Ele, por exemplo, tem aprendido a caminhar com os bons. O grande José Luiz Sigrist, professor de filosofia, pós-doutor em Bolonha, Itália, aos setenta e oito anos, do alto da sua dignidade de metro e oitenta, nos corredores da Academia, colocava um braço sobre os ombros do aluno e dizia ter muito ainda a aprender com aquele caboclo amazônico. Quanta humildade.
Certa vez, no entanto, um burrico espreitava o aprendiz a querer ouvir da sua alma – às vezes lúcida – explicações sobre como navegar, porque navegar é preciso, sempre, como na toada portuguesa. O pensador arteiro fez-lhe, então, observação enfática:
– Ora, irmão! Nunca fui dado a ouvir atrás das portas. Não por virtude, mas porque, realmente, não quero saber o que pensam de mim ou, para ser mais exato, o que dizem ao meu respeito, o que quase sempre é a mesma coisa. Posso imaginar as opiniões desagradáveis, pois somos aquilo que os outros precisam acreditar que somos. Por isso, nossa reputação está sempre sofrendo alterações drásticas, refletindo não apenas mudanças específicas em nós, mas tão somente uma mudança no estado de espírito dos que nos observam. – É claro que ele entendeu muito pouco, ou quase nada, em virtude do espírito vegetativo que lhe envolve as banhas. E o jovem pensador continuou quase que em monólogo com os seus moinhos de vento quixotescos.
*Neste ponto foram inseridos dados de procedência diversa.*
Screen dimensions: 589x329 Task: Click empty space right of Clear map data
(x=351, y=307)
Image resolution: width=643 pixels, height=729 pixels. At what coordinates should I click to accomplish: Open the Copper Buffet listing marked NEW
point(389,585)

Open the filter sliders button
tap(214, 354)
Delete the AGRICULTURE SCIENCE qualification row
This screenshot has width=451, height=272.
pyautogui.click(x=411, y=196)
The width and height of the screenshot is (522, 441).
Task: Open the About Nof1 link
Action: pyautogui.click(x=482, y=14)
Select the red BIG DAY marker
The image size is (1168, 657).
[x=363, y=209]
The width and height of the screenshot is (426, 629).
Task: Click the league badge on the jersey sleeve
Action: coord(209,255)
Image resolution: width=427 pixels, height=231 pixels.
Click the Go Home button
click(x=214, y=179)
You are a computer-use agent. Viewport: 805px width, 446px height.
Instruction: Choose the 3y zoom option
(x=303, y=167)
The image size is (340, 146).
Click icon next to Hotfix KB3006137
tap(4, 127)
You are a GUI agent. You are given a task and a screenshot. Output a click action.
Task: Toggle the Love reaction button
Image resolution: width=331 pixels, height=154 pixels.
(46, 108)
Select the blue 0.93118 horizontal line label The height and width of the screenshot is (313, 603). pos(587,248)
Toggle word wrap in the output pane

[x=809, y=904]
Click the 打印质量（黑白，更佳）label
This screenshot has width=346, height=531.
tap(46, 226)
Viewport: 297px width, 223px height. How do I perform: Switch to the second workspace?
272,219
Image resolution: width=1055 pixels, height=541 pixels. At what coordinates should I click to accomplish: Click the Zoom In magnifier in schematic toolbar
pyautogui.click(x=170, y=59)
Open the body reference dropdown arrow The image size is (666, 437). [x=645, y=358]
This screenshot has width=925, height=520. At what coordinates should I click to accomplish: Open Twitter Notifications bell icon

– Alguns pensam de mim coisas escabrosas. Dizem que os meus projetos e escritos, em geral, são todos e exclusivamente pessoais, e não veem que os atuais caciques da tribo verde-amarela nunca o chamaram para fazer coisa alguma. Na real, ele ficou preso por oito anos numa sala branca. Enjoou as teorias. Passou a ler a ficção hispano-europeia moderna de Carlos Ruiz Zafón, notadamente em A Sombra do Vento. Ademais, não faria sentido, segundo há de se avaliar, pedir-lhes – aos patriarcas e matriarcas da casa de saber – de pires na mão, o favor da bênção desgraçada que seria conviver com gente tão altaneira. Estes não concordam com a mãe do pensador, nem com os seus irmãos, que ainda o querem muito bem. Outros veem o aprendiz de beletrista apenas enquanto um estorvo teórico vivo, e muito vivo, que teima em apontar aos hipócritas o caminho da verdade; a verdade que dói.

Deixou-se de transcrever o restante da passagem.